Его слова звучали вроде однозначно, но я уловил подтекст в с виду невинной фразе: смотри, парень, не помешай… Я принял вызов, и мой ответ, конечно, прозвучал слишком жестко:

— Эльза обязательно станет ученым. Я об этом позабочусь.

Она старательно перевела мои слова, но последнюю фразу все же решила опустить.

— Не надо, — осуждающе сказала она.

— Твой отец не слишком любезен, — занервничал я.

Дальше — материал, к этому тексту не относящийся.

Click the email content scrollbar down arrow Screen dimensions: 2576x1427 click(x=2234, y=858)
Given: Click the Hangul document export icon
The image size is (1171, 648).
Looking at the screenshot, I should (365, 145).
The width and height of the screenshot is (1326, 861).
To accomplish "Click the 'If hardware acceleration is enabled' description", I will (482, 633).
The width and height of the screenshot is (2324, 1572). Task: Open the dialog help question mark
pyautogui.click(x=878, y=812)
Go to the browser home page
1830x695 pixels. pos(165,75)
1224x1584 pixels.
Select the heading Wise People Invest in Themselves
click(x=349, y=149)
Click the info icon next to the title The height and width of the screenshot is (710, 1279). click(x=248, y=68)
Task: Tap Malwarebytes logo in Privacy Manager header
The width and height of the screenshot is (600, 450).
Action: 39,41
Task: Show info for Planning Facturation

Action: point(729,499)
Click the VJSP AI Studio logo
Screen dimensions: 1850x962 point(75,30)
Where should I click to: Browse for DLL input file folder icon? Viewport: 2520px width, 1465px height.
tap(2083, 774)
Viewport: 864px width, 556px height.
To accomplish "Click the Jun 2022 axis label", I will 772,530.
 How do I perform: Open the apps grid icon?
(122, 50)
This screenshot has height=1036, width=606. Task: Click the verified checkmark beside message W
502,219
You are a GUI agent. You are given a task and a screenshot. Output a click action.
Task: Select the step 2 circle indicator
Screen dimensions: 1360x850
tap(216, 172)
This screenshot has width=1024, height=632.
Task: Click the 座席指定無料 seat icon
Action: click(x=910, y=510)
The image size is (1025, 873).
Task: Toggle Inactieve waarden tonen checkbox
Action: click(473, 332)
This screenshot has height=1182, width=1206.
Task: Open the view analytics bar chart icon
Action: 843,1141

— Он всегда сдержан в чувствах.

— Возможно.

Герр Ункер, конечно, ничего не понял, но, видно, догадался по тону, что происходит не очень приятный обмен репликами. Он тронул за плечо дочь и что-то сказал ей. Эльза просияла.

— Отец приглашает тебя завтра в гости. Это редкий случай, когда немец приглашает в дом человека, с которым только что познакомился… — И она обняла отца.

После концерта я подошел к Аслану Георгиевичу и объяснил ему ситуацию.

— Это хорошо, что тебя приглашают в гости, — улыбнулся он. — Эльза?

— Отец, — поспешно объяснил я.

— Отец? — поднял брови Аслан Георгиевич. — Думаю, тебя незачем спрашивать о твоих намерениях относительно Эльзы?

— Кажется, так, — смутился я.

— В таком случае отказываться от приглашения нельзя. Но одного не пущу. Понимаю, понимаю, тебя одного приглашают. Но это легко устроить. Эльза, думаю, нам поможет.

Глава восемнадцатая

С оживленной площади, по которой с шумом носились машины и мотоциклы, мы свернули в проулок, — и шум остался там, позади. А здесь были тишина и покой. Лишь раздавались гулкие шаги редкого прохожего.

Дом Ункернов был старинный, с покатой крышей и толстыми стенами, выдержавшими не один век. Первый, а вернее, нулевой этаж, был приспособлен под гараж. Широкая лестница вела на следующий — в огромную гостиную с тяжелыми креслами и баром, пол ее был устлан белым ворсистым ковроланом, на стенах висели старинные портреты предков хозяев дома. Вдоль стены тянулся шкаф, заставленный толстыми книгами. По углам стыдливо таились обнаженные скульптуры-нимфы, прикрыв интимные места шарфом, японским веером или игриво ладонью. Экран, метра три на четыре, на который проектировалось изображение через портативную установку, заменял телевизор.

Герр Ункер ждал нас. Ждал не один. Рядом с ним с бокалом в левой руке стоял высокий, на полголовы выше герра Ункера грузный мужчина лет под шестьдесят. Коричневая от загара крепкая шея и упрямый подбородок выдавали в нем бывшего спортсмена, да и добротный двубортный костюм не скрывал округлостей по-прежнему мощных бицепсов. Выглядывавший из нагрудного кармана желтый в красный горошек носовой платок и ярко-желтый галстук придавали ему немного легкомысленный вид, но острый взгляд слегка выпученных зеленоватых глаз, окаменевшее, как у людей с горькой судьбой и несбывшимися мечтами лицо, настораживали, предупреждая, что их хозяин гневлив и ожесточен.

— Брат моей жены, господин Кофман, — представил его герр Ункер.

Алан протянул ему ладонь.

— Пардон! — сказал немец и кивнул на пустой рукав. — Для рукопожатий не приспособлен.

— Простите, — растерянно произнес Алан.

— Дядя Экхард — инвалид войны, — объяснила Эльза. — Он потерял руку там, в России. Он был горнолыжником, но война помешала ему стать чемпионом.

Герр Ункер гостеприимно повел рукой по гостиной:

— Садитесь, кому где нравится.

Бесшумно отворилась дверь, и вошла пожилая женщина. Ухватившись за ручку, торчавшую в стене, женщина повела ее вправо. Стена легко подалась и, превращаясь в гармошку, поползла до самого угла, и гостям предстала просторная столовая с окошком на кухню.

— Сейчас накроют стол, — герр Ункер любезно кивнул на бар. — Аперитив?